È un po’ difficile. La mia poi è una visione di parte perché mi occupo della tutela, della conservazione, e qui entrano in gioco delle strategie più ampie di gestione. Sicuramente riportare i residenti in centro.
Ho molto apprezzato alcune attività dell’amministrazione comunale. Ad esempio, il tentativo di proteggere gli esercizi storici, il tentativo di iniziare a ridurre gli spazi occupati dai dehors di bar e ristoranti, soprattutto da certe tipologie di dehor che sono abominevoli. Non è solo una questione di bellezza o bruttezza delle strutture, alcune possono piacere, ma di dimensioni eccessive che espropriano, e per sempre, spazi di tutti. Piazza della Repubblica è un insulto. Non è particolarmente bella, ma rappresenta il capitolo di Firenze capitale d’Italia, ed è occupata da costruzioni terribili. Io penso, e lo si vede ora, che sia bellissimo un semplice tavolino che permette di stare all’aria aperta, nelle piazze che tornano a essere luogo di socializzazione mentre gli spazi conclusi, privatizzati, non sono assolutamente giusti.

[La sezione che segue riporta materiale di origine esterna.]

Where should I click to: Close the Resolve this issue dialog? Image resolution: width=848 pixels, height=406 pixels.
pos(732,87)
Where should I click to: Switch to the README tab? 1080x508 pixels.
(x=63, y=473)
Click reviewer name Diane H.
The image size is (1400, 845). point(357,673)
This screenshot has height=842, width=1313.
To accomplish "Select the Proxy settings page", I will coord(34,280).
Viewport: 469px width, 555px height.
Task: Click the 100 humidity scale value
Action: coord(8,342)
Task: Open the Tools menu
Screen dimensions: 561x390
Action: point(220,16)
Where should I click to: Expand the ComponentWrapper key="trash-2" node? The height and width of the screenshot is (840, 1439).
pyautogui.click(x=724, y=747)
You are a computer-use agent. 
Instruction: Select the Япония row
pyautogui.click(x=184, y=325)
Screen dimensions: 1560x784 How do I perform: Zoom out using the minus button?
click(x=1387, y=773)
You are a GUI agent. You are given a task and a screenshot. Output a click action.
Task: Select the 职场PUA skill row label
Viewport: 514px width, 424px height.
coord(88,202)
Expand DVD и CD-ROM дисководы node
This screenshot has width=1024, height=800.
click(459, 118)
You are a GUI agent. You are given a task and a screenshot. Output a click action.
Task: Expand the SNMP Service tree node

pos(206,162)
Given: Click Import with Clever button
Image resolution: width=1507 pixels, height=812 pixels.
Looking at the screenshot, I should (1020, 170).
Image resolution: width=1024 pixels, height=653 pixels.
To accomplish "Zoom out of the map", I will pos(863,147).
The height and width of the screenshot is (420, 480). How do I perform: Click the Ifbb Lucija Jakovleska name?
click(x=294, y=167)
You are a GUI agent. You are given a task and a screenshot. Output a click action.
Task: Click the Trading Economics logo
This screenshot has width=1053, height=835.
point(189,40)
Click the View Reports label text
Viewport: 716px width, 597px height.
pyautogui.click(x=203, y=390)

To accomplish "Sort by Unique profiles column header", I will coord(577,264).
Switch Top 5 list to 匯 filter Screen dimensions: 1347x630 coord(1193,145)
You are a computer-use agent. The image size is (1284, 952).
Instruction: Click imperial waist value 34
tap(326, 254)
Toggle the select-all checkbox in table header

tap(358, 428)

Un altro tema che viene prepotentemente alla luce è il deperimento del patrimonio culturale ecclesiastico. Da tempo, e con la consapevolezza delle diocesi, che si stanno adoperando tantissimo, stiamo assistendo a un fenomeno nei confronti del quale non possiamo fare nulla: una riduzione del numero dei preti, credo che nel giro di qualche anno ci sarà un dimezzamento, e comunque un innalzamento notevole dell’età, l’abbandono di moltissime chiese, visto il calo dei fedeli, che sono ricche di storia e di cultura e hanno al loro interno dei patrimoni importanti. Non ci dimentichiamo che per secoli la Chiesa è stato il principale committente di opere d’arte.
Spostare gli oggetti, le pale d’altare, che sono nati per questi luoghi, è un chiaro depauperamento, ma soprattutto le chiese di campagna o delle zone impervie sono esposte al saccheggio.
Diceva poco fa che un altro argomento cruciale è quello dell’inserimento dell’architettura contemporanea nelle città d’arte.
Sì. L’esempio più clamoroso è quello della loggia di Isozaki per gli Uffizi che un pochino spiega di come noi italiani accettiamo con difficoltà il nuovo nel tessuto storico. In questo caso abbiamo un concorso internazionale al quale hanno partecipato grandissimi architetti, un vincitore, risorse impiegate, un progetto incompiuto, ed io credo sia un qualcosa di negativo che il nostro Paese non può sopportare. Anche se da un mio punto di vista personale la soluzione di Isozaki non era tra le più belle, ritengo si debba andare avanti. Infatti, ho accolto con piacere le dichiarazioni del ministro Franceschini in questa direzione.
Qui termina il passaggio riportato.